Source records.
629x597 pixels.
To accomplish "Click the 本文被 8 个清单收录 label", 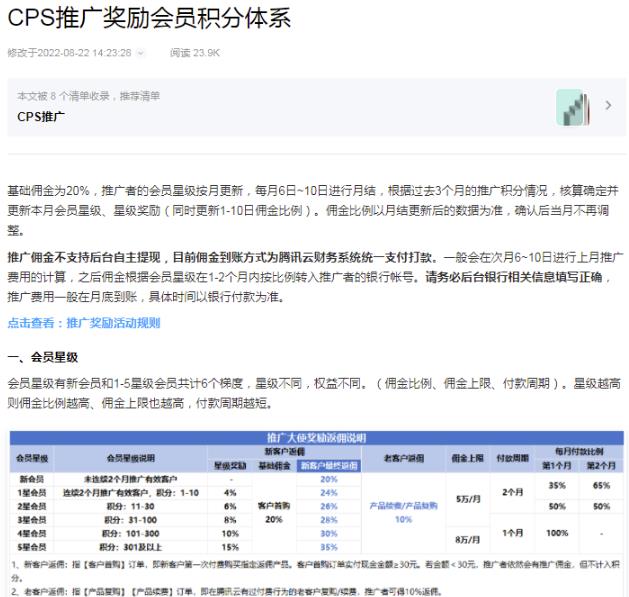I will [88, 96].
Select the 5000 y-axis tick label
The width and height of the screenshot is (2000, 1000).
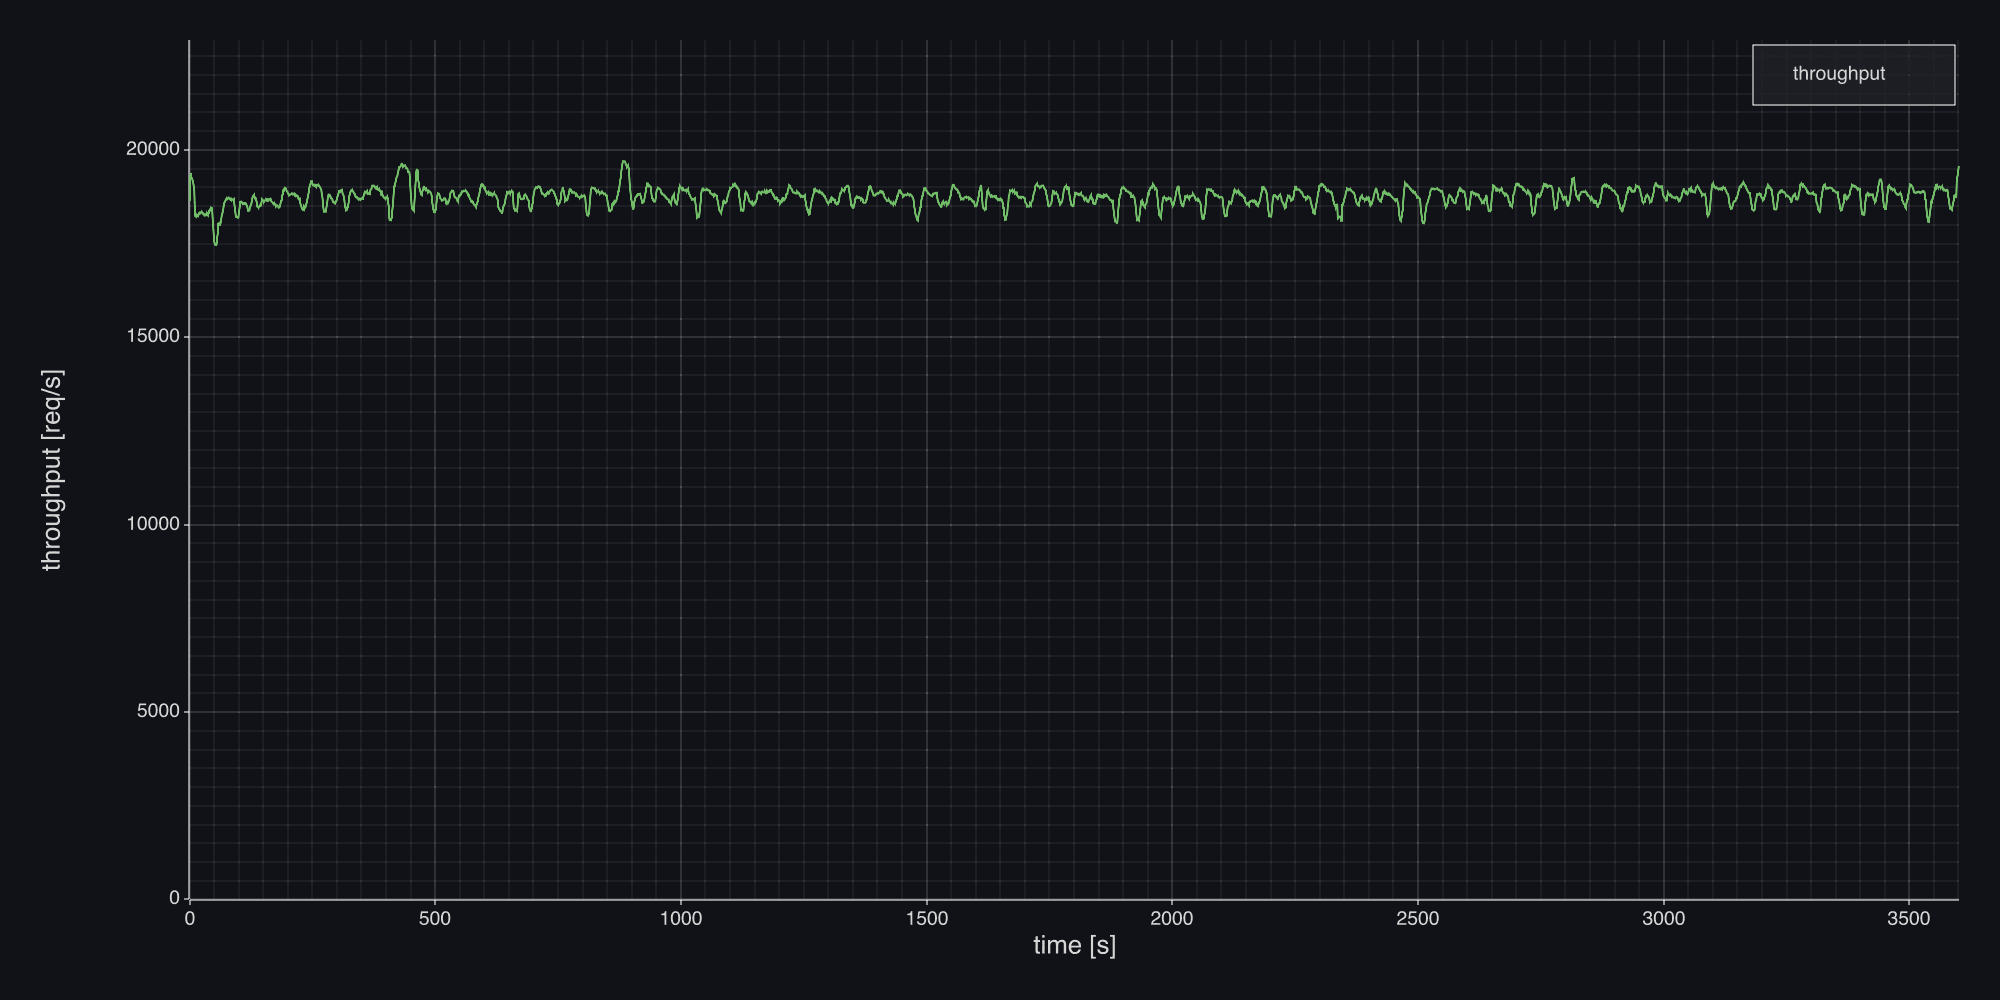tap(158, 711)
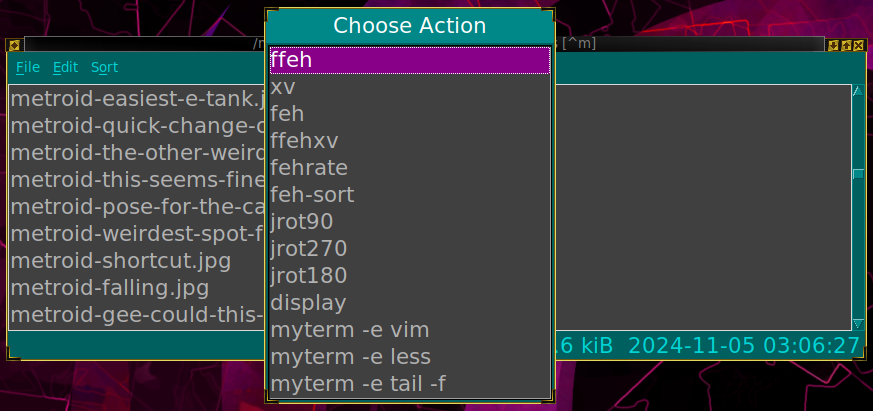
Task: Pick myterm -e tail -f option
Action: tap(410, 383)
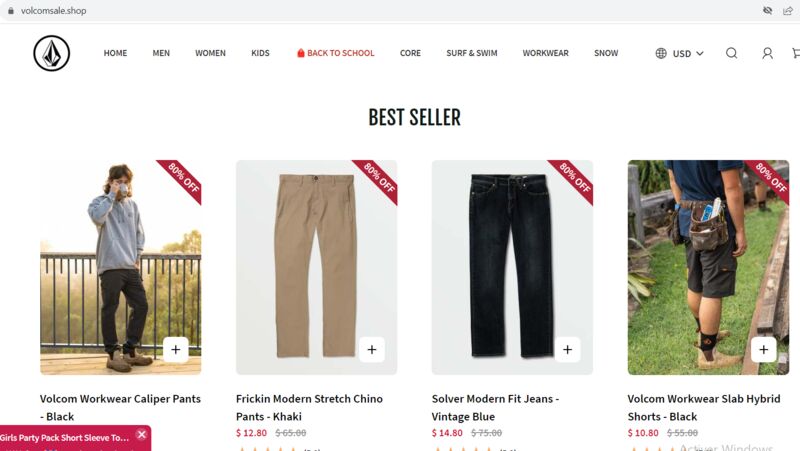Add Caliper Pants with plus button

click(x=176, y=349)
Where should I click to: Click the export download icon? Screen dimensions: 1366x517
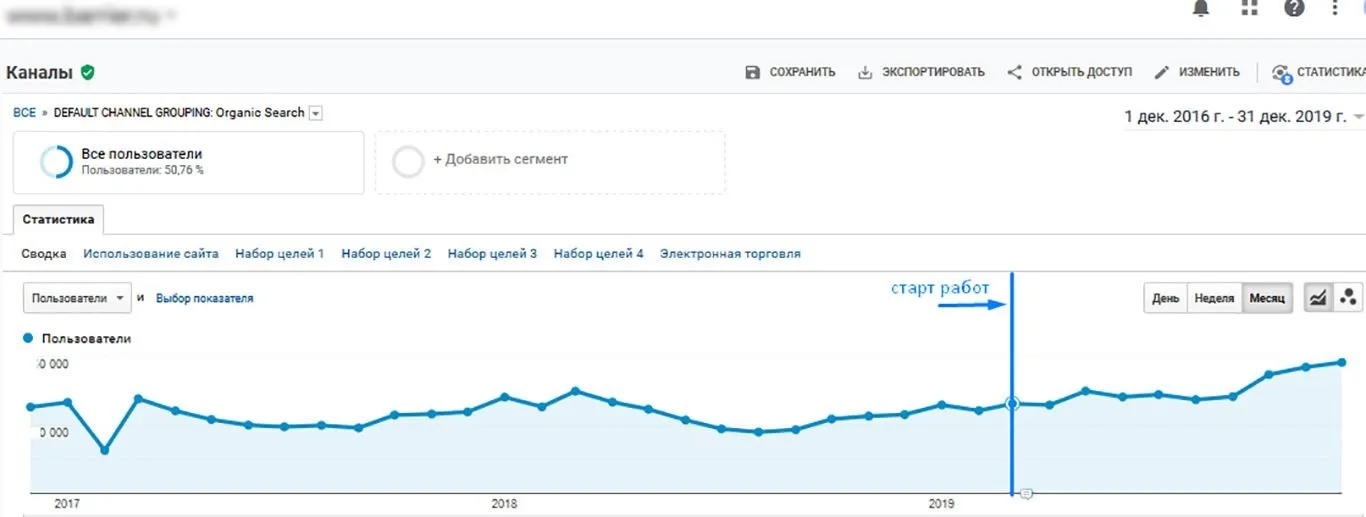tap(865, 72)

Exercise aim.
Return, word for word, the lines of the entries above from the line containing "Where should I" through the end of the entries, leaving the pictures out of your answer.

Task result.
Where should I click to: Click the export download icon? Screen dimensions: 1366x517
tap(865, 72)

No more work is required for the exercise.